Imports pose a growing threat to the UK egg industry, with domestic producers facing stiffer competition both from Continental Europe and from the wider, global market.

The immediate challenge comes from the ban on conventional cages being introduced under the EU’s Welfare of Laying Hens Directive, says Nick Chippindale of Chippindale Foods in a report for the Nuffield Farming Scholarships Trust.

“The more space per hen, the higher the cost,” he says. For example, eggs from enriched cages are 8% more expensive to produce, from barn systems, 22%, and from free-range systems, 25%.

But, following visits to a number of European countries, Mr Chippindale concludes that many are unlikely to be fully compliant with the new legislation from 1 January 2012, and eggs from these countries may well enter the UK market illegally.

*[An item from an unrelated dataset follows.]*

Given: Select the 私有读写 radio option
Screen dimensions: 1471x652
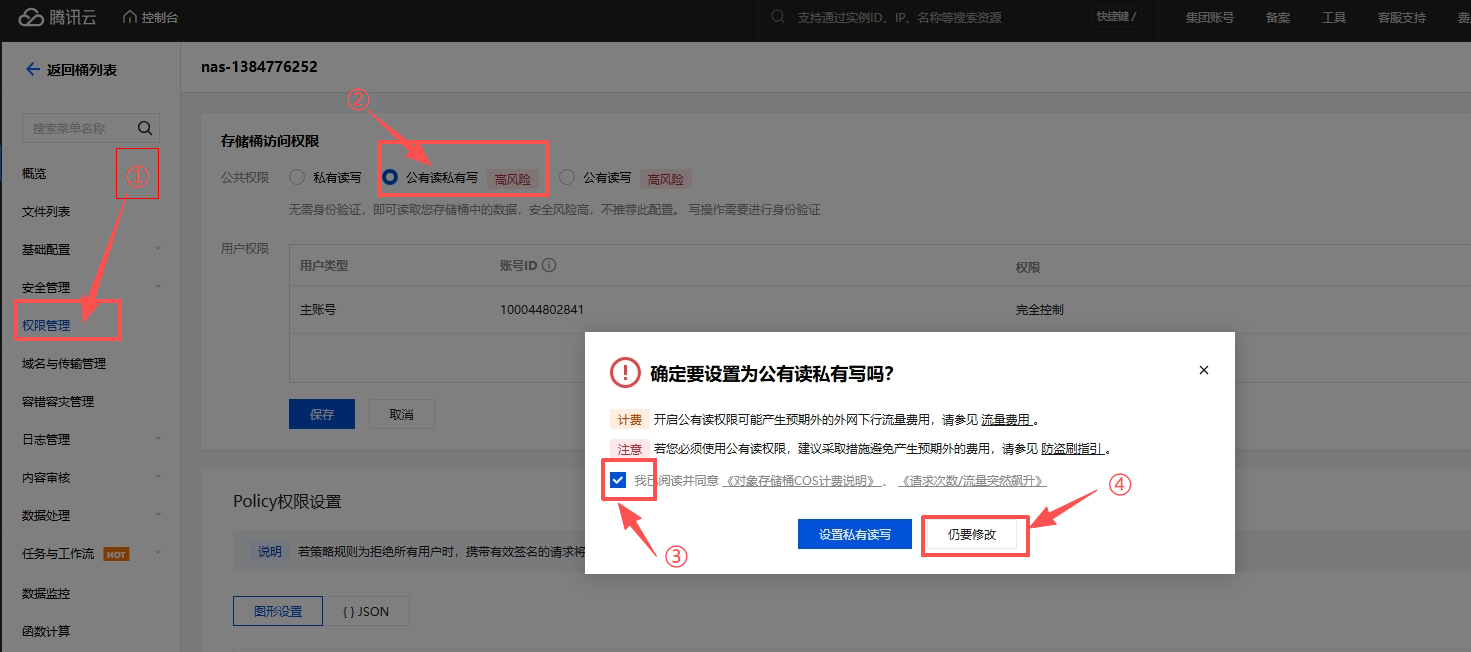Looking at the screenshot, I should 297,178.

“In Poland there appears very little incentive or pressure on producers to change, because consumers generally buy on price,” he says.

Egg shortage

But, in time, the Directive will take effect and many smaller producers will quit the industry, leading to a potential shortage of eggs. “This shortage can’t physically be filled by other European producers, potentially resulting in imports of eggs produced in lower welfare systems from outside the EU,” Mr Chippindale suggests.

He notes that feed costs in the EU are generally up to 30% higher than in the US, Brazil, Argentina and India, giving non-EU countries a significant advantage.

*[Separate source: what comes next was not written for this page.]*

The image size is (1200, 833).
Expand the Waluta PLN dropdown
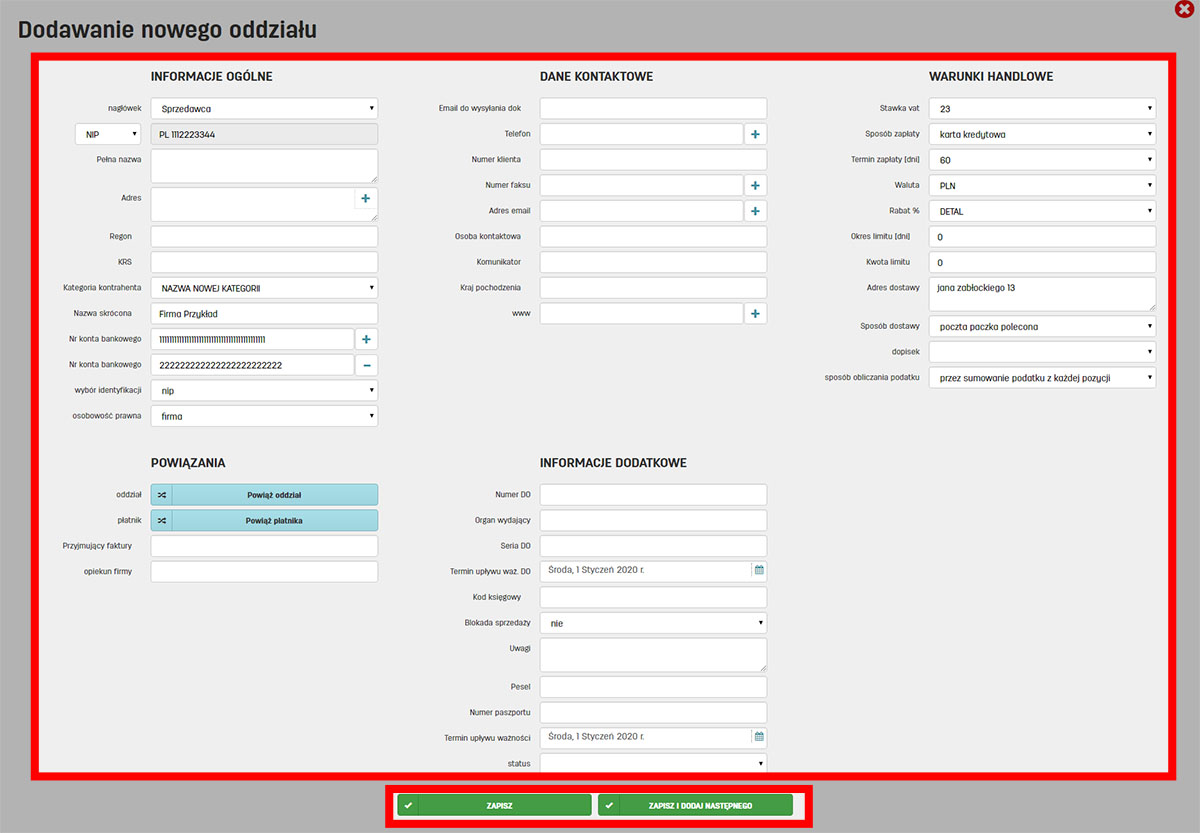tap(1042, 185)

“Although imports from non-EU countries are currently less than 1%, when the (conventional cage ban) comes into full force in 2012, the situation may well change.

“All these countries have little welfare legislation, and lower production costs than the EU. Combined with further trade liberalisation effectively reducing import tariffs, the EU will suffer an increased loss of competitiveness.”


Mega farming: Scale gives China and US edge

chinese egg marketAs part of his study, Mr Chippindale visited production sites in both China and the US, where massive economies of scale are leading to cheap eggs.

In China, which already accounts for 40% of world egg production, he visited Hanwei Foods in the north-west, which has the biggest egg processing factory in Asia.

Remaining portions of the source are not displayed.